One thing that might be nice is if the tool supported building annotated git tags based on the changelog. So, if we use this project's changelog as an example, it could take this:

# Change Log
All notable changes to this project will be documented in this file.
This project adheres to [Semantic Versioning](http://semver.org/).

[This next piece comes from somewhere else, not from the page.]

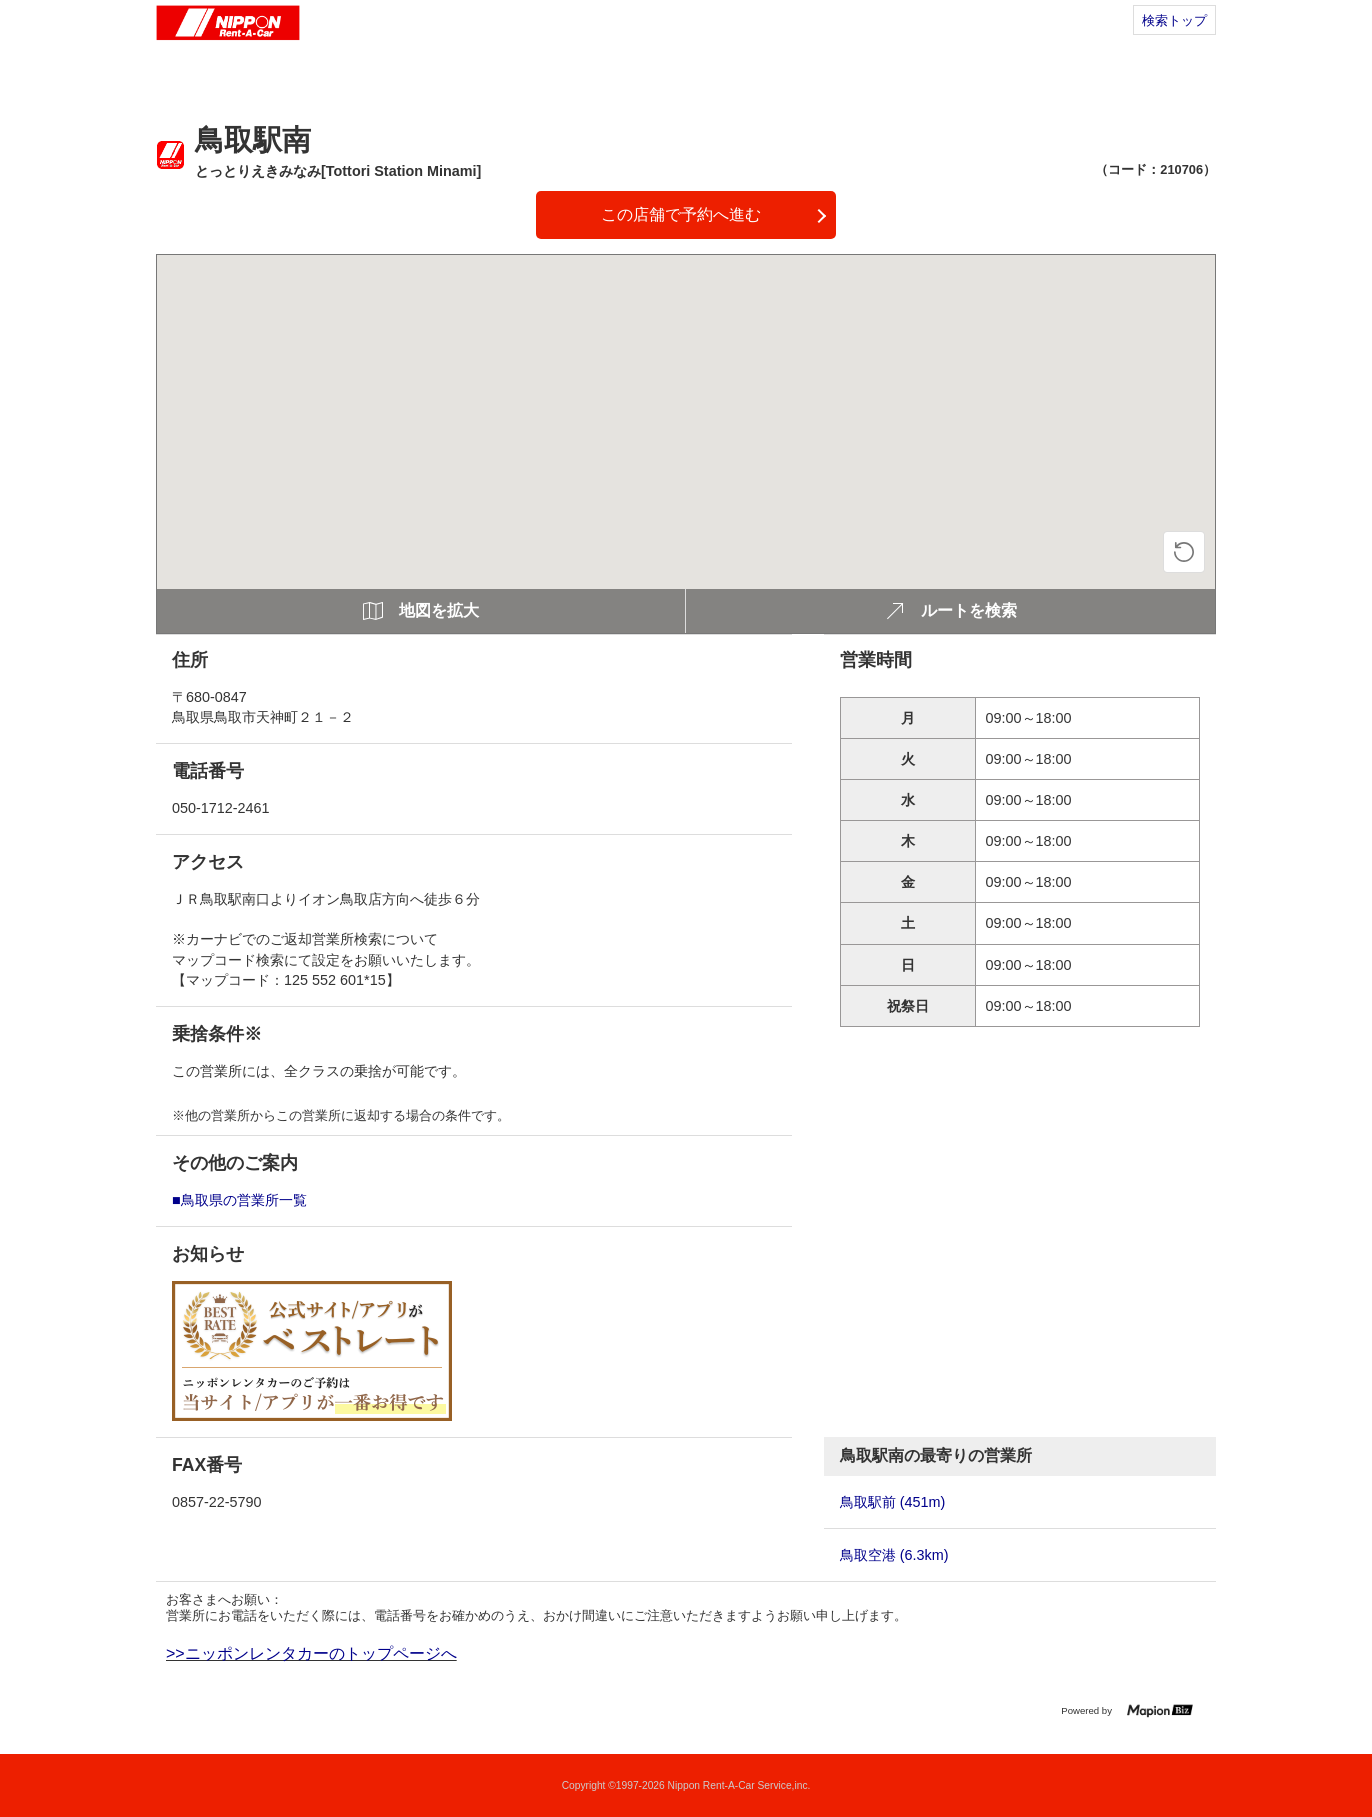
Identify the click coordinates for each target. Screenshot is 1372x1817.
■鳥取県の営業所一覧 (239, 1200)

## [Unreleased][unreleased]

## [0.0.7] - 2015-02-16
### Added
- Link, and make it obvious that date format is ISO 8601
### Changed
- Clarified the section on "Is there a standard change log format?"
### Fixed
- Fix Markdown links to tag comparison URL with footnote-style links.

## [0.0.6] - 2014-12-12
### Added
- README section on "yanked" releases.
[snip]

and create an annotated git tag v0.0.7 with contents something like this:

# Version 0.0.7 release

### Added
- Link, and make it obvious that date format is ISO 8601
### Changed
- Clarified the section on "Is there a standard change log format?"
### Fixed
- Fix Markdown links to tag comparison URL with footnote-style links.

@elyscape I wish I had read this:

I have a Ruby script that does this for a different changelog format that I could modify slightly to work with the convention here.

before I wrote https://github.com/ianfixes/keepachangelog_manager_gem

It does the thing you suggest, although for the changelog file itself.